Content of your HTML page:
<form enctype="multipart/form-data" action="upload1.asp" method="post"> File 1: <input type="file" name="file1"><br> <input type="submit" value="Submit"> </form>
The corresponding upload1.asp file:
<%
set form = server.createObject("bkupload.form")
form("file1").SaveToFile("C:\\tmp.tmp")
response.write("File upload succeeded.")
%>
This example expands the previous one to allow you to upload two files.
Content of your HTML page:
<form enctype="multipart/form-data" action="upload2.asp" method="post"> File 1: <input type="file" name="file1"><br> File 2: <input type="file" name="file2"><br> <input type="submit" value="Submit"> </form>
The corresponding upload2.asp file:
<%
set form = server.createObject("bkupload.form")
form("file1").SaveToFile("C:\\tmp1.tmp")
form("file2").SaveToFile("C:\\tmp2.tmp")
response.write("File upload succeeded.")
%>
This example demonstrates the use of the GetChunk method.
The HTML page is similar to that in Example 1 earlier.
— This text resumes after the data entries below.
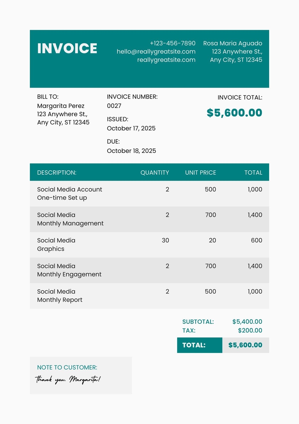Click the Margarita Perez bill-to name
The image size is (299, 424).
(61, 106)
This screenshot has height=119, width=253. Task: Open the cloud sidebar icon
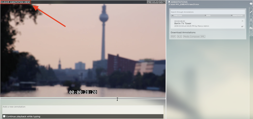click(251, 28)
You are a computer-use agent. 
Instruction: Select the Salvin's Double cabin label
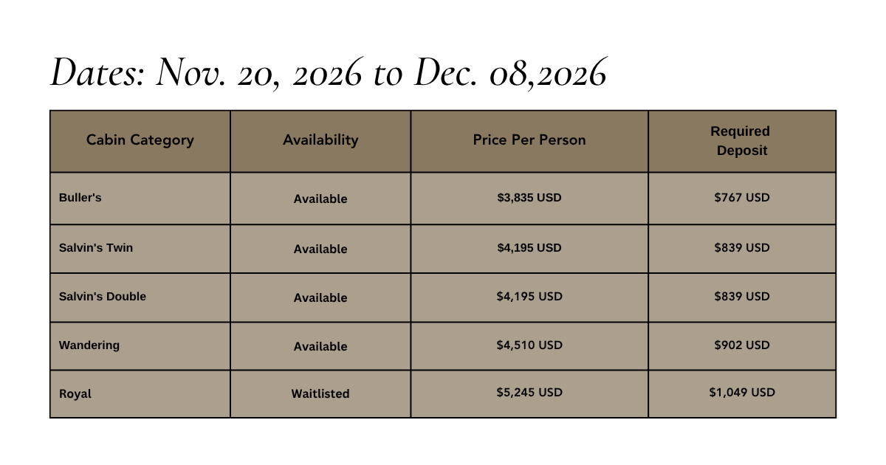pos(103,297)
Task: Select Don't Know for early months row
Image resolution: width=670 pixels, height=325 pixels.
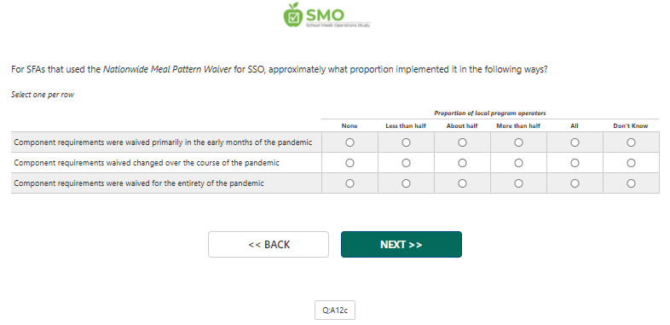Action: (631, 142)
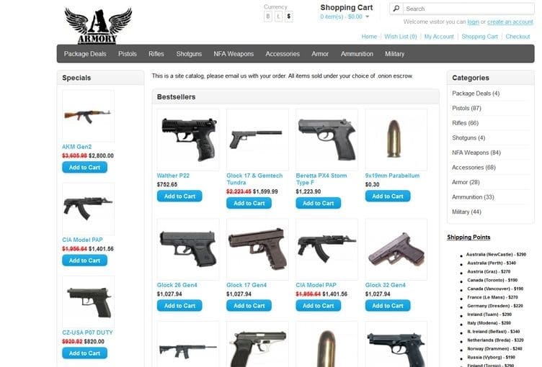Add Beretta PX4 Storm to cart

(x=318, y=203)
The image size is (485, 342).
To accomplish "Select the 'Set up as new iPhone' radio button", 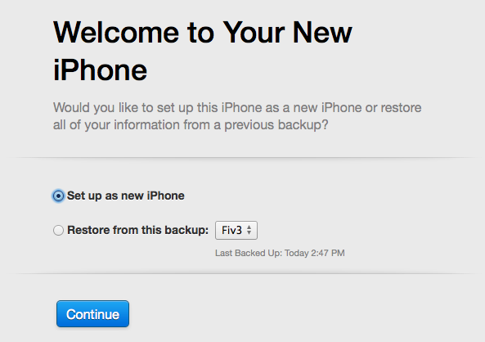I will point(58,196).
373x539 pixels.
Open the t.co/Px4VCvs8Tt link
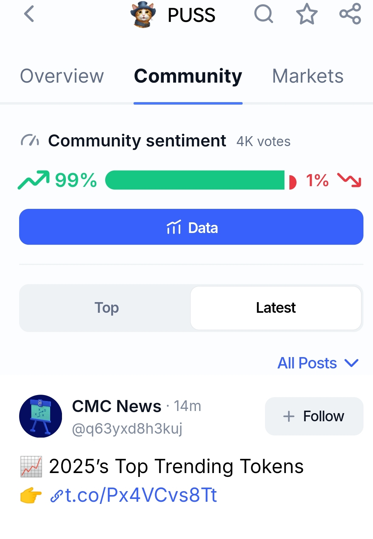(134, 495)
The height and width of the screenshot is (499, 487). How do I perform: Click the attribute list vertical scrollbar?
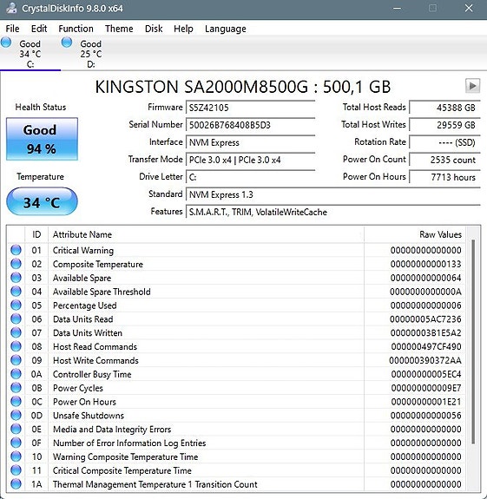tap(473, 341)
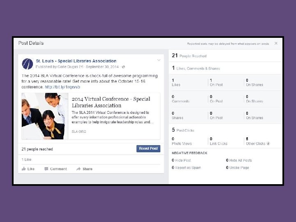
Task: Click the Comment speech bubble icon
Action: coord(46,169)
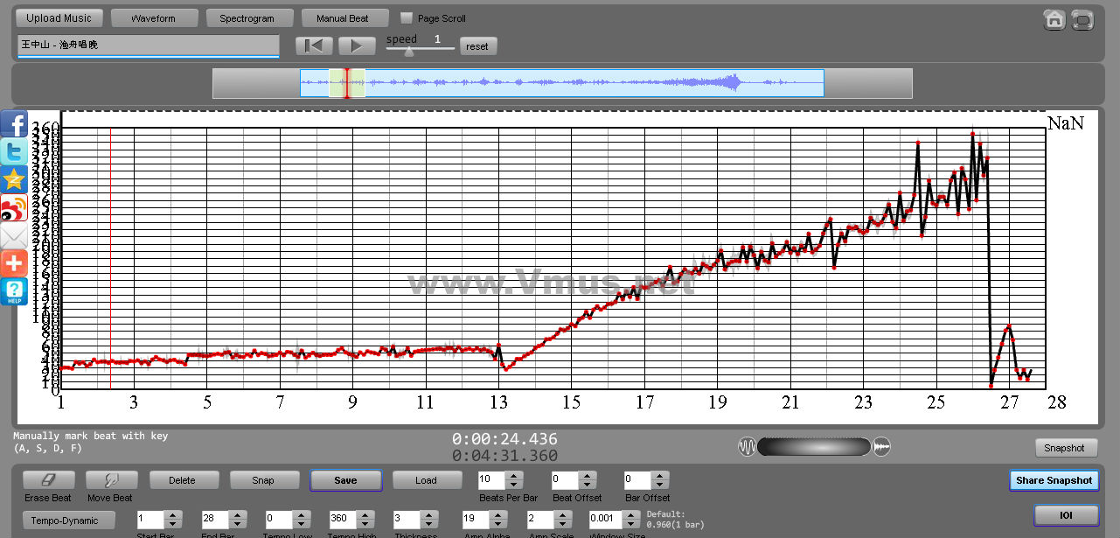This screenshot has height=538, width=1120.
Task: Click the Home icon button
Action: 1054,19
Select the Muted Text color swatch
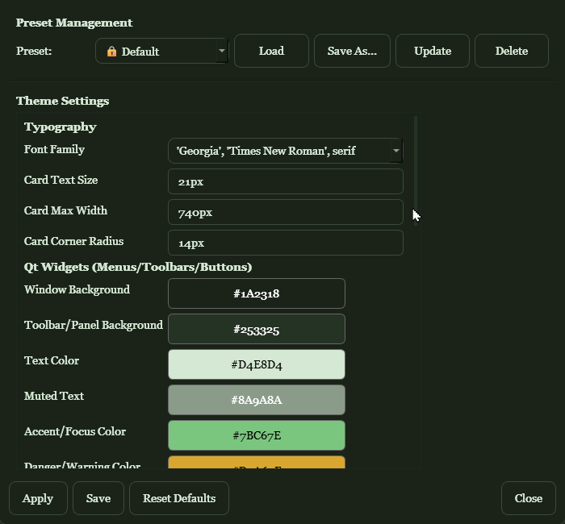This screenshot has width=565, height=524. 256,400
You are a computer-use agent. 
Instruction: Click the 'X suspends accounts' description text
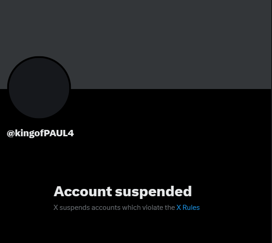114,208
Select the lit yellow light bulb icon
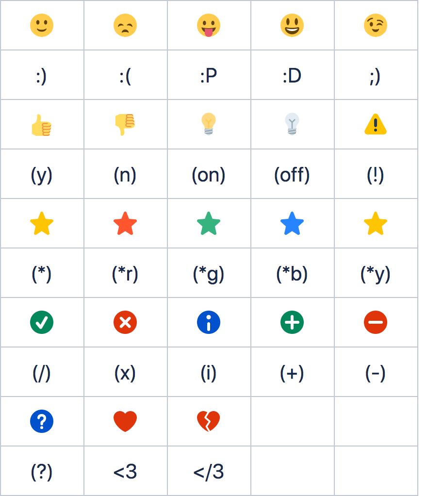 209,124
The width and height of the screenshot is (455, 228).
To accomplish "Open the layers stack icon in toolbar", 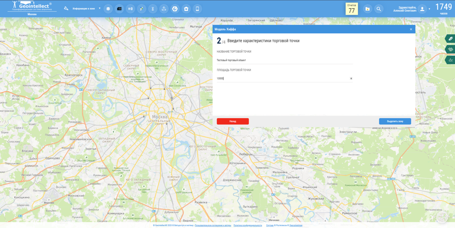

The form processing ASP file has the following content:
<%
set form = server.createObject("bkupload.form")
chunk = form("file1").GetChunk(1000)
do while not IsNull(chunk)
' TODO: call ADO appendField() to add chunk to database field
chunk = form("file1").GetChunk(1000)
loop
response.write("File content added to database.")
%>
Note: if the uploaded file is expected to be small, you might want to use
simply UploadForm(element)[(index)] to retrieve
the whole file content in one shot.
Copy the bkupload.dll file (or bkupload_TRIAL.dll for the trial version) to a directoy where you keep all your ASP components, or any other directory of your choice, and then run:
regsvr32 bkupload.dll
on a command prompt window. FileUpload/ASP is then ready to be used in your ASP scripts.